GOP committee chairs have handed out subpoenas like Halloween candy. They’ve referred Hunter and James Biden to the Justice Department for criminal prosecution. Their investigations even played a role in the Justice Department’s prosecution of Hunter Biden for lying on a gun purchase application.
Just about the only person the House GOP’s oversight hasn’t really touched is President Joe Biden — much to the chagrin of former President Donald Trump, who will meet with Hill Republicans today. But that hasn’t stopped Republicans from trying.
With less than five months until Election Day, the sprawling GOP probes have yet to uncover conclusive evidence that Biden did anything illegal or improper.
According to Democrats, GOP committee chairs have issued more than two dozen subpoenas related to the Biden impeachment inquiry, amassed 150-plus hours of testimony from 32 witnesses and received more than 3.8 million pages of documents.
Rep. Jerry Nadler (N.Y.), the top Democrat on the House Judiciary Committee, complained that House Republicans have spent “$20 million taxpayer dollars in a desperate search to find something — anything — that they can use to damage President Biden and to protect Donald Trump.”
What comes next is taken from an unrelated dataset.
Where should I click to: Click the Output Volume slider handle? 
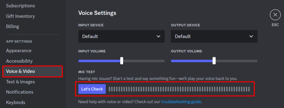(x=214, y=61)
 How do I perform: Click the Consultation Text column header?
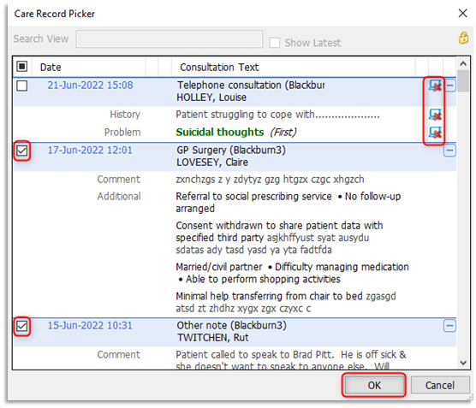[x=219, y=67]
This is a bit of hyperbole. But there’s real frustration among House GOP hardliners that the top Republican investigators — Oversight Committee Chair James Comer (Ky.), Judiciary Committee Chair Jim Jordan (Ohio) and Ways and Means Committee Chair Jason Smith (Mo.) — have only been able to produce the kind of evidence that gets picked up by Fox News and Newsmax.
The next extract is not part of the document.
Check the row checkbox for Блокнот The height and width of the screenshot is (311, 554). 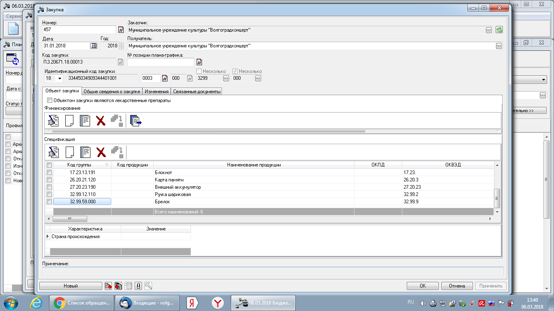click(49, 172)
Speaker Mike Johnson, who inherited the Biden impeachment inquiry from Kevin McCarthy, is no fan of the criticism that his conference is wasting taxpayer dollars on futile, politically motivated probes.
“If they consider the fulfillment of our constitutional responsibility to be a waste of funding, I think it says more about their priorities than ours,” Johnson told us in a brief interview.
Johnson said he doesn’t know if House Republicans will impeach Biden. The speaker added he was seeking “final accountability” for why members of the Biden family were receiving “millions of dollars in some cases from foreign adversaries and other nations.”
Comer, in particular, has been fixated on the Biden family since taking the Oversight Committee gavel. There are sections on the committee’s website titled the “Biden Family Investigation” and the “Biden Family Influence Peddling Timeline.” His panel has issued more than 130 press releases on the Bidens alone. Comer has all but accused Biden of taking bribes, although he’s offered no proof of that claim.
Reflecting on Biden so far escaping direct consequences, Comer said it was part of a “cover-up.”
“It was bizarre that the VP’s family were getting all these wires from foreign nationals,” Comer said of Biden. “The whistleblowers were told to stand down [from investigating Joe Biden].”
The House GOP has landed some punches, especially on those in Biden’s orbit.
Thanks in part to two IRS whistleblowers who approached the Ways and Means Committee, Hunter Biden’s plea deal fell apart last summer, leading to a conviction in the gun case in Delaware. Those proceedings put the entire Biden family on trial in some ways. And Hunter Biden still faces a September trial on federal tax charges in California. The White House hasn’t ruled out a commutation of the charges, however.
“They’ve been able to inflict damage even though they have been unable to meet the goals they set out for themselves,” acknowledged Rep. Jamie Raskin (Md.), the top Democrat on Oversight. “Yes, they have not been a major wrecking ball. But they have been a mini wrecking ball. And they have wasted tremendous resources and time.”
“The only thing [Republicans] seem to agree on is they want to try to attack the president,” added Rep. Adam Schiff (D-Calif.), who was both censured and barred from the Intelligence Committee by House GOP leaders. “So they’ve literally thrown everything against the wall. All of it has failed. Some of it has failed spectacularly … They’ve just made a mess of the House.”
Mayorkas’ impeachment case was dismissed in one day by the Senate, which infuriated House Republicans. The Garland contempt fight — which centers around audiotapes of Special Counsel Robert Hur’s interviews with Biden — will end up in federal court and won’t be decided before Election Day.
Two news bites:
→ House Majority Leader Steve Scalise is hosting a meeting today with the chairs and GOP members of the AI task force to talk about the party’s position on AI. We’re extraordinarily focused on how both parties are positioning themselves on this issue moving forward.
→ The White House will announce today its intent to nominate CFTC Commissioner Christy Goldsmith Romero to lead the Federal Deposit Insurance Corp. Kristin Johnson, another CFTC commissioner, will be nominated to be the Treasury Department’s next assistant secretary for financial institutions. This sets up a potentially bruising confirmation fight over the next few months.